YOUR ASSIGNMENT ▸ Find the lines in the records that carry the word "computer". Copy each one.

RECORDS FOR PROCESSING ▸
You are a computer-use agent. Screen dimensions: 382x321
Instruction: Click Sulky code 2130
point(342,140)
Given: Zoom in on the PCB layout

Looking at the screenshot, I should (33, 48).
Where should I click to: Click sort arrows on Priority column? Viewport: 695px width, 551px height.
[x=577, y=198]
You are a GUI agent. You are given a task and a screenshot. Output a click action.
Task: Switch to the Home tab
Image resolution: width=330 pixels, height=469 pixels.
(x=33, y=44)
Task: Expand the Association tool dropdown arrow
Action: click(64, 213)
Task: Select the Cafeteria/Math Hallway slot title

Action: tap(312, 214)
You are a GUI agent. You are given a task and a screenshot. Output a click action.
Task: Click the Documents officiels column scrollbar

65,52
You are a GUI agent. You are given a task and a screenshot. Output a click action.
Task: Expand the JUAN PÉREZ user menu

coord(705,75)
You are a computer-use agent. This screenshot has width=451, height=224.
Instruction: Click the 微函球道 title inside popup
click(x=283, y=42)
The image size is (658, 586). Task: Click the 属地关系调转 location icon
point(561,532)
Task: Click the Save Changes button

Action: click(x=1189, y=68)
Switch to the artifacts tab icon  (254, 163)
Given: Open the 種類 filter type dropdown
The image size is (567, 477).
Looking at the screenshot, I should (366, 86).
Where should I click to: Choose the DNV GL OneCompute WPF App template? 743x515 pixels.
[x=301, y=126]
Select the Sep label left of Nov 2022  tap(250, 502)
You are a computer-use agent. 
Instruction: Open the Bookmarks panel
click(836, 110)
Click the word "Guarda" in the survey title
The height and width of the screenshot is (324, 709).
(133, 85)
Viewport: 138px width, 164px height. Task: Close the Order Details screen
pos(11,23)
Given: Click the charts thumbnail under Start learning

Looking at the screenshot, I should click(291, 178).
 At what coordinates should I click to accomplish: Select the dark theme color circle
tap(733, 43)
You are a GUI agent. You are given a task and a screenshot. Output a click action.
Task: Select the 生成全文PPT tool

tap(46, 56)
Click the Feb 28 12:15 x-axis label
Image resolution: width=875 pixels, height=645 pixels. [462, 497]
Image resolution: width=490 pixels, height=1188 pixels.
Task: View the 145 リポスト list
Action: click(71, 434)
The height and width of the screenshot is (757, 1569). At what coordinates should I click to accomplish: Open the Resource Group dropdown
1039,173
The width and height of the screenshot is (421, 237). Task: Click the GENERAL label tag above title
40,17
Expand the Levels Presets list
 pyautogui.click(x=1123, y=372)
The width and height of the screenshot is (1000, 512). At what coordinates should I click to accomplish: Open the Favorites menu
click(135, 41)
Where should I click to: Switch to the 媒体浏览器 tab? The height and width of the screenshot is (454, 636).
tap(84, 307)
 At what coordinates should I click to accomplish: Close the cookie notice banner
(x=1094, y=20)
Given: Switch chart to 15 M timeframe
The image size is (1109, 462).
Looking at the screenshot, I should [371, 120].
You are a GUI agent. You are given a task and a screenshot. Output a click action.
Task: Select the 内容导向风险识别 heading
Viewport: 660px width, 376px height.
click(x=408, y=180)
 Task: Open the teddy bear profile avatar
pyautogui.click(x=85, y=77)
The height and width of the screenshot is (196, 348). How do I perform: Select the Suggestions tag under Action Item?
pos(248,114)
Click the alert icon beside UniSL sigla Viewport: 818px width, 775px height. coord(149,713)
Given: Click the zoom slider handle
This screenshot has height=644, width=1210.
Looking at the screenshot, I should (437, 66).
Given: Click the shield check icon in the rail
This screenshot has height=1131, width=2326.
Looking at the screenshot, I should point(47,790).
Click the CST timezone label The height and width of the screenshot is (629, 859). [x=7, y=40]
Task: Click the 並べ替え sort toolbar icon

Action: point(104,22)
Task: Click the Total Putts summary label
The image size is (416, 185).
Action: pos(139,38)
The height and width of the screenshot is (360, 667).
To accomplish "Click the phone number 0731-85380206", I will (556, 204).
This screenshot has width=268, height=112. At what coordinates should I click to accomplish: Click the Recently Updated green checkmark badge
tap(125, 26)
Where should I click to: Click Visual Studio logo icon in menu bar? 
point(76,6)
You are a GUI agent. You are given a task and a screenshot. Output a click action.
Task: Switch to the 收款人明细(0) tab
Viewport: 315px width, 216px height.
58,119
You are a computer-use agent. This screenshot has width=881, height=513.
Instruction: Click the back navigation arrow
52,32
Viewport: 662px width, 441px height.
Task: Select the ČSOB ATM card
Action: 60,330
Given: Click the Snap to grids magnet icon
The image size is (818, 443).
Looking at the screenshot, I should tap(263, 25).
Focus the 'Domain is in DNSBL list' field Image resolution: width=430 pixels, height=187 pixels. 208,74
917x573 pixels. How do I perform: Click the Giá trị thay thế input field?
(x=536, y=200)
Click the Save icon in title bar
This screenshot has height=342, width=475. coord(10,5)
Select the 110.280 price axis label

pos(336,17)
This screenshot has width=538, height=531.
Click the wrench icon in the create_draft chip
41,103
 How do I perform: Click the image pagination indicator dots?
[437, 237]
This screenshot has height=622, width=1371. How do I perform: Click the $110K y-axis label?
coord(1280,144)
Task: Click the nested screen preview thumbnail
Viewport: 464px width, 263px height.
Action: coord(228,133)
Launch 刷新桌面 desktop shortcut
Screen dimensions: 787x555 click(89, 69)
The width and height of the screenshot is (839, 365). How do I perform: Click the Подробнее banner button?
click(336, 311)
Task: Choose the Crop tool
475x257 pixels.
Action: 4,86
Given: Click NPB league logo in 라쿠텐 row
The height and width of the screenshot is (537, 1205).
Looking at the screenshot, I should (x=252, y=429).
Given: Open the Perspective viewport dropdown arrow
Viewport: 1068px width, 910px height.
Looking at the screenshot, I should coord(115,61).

TASK ANSWER ▸
You are a computer-use agent. Screen dimensions: 382x321
You are a computer-use agent. This screenshot has width=451, height=224.
You are a computer-use agent. 
You are a computer-use agent. This screenshot has width=881, height=513.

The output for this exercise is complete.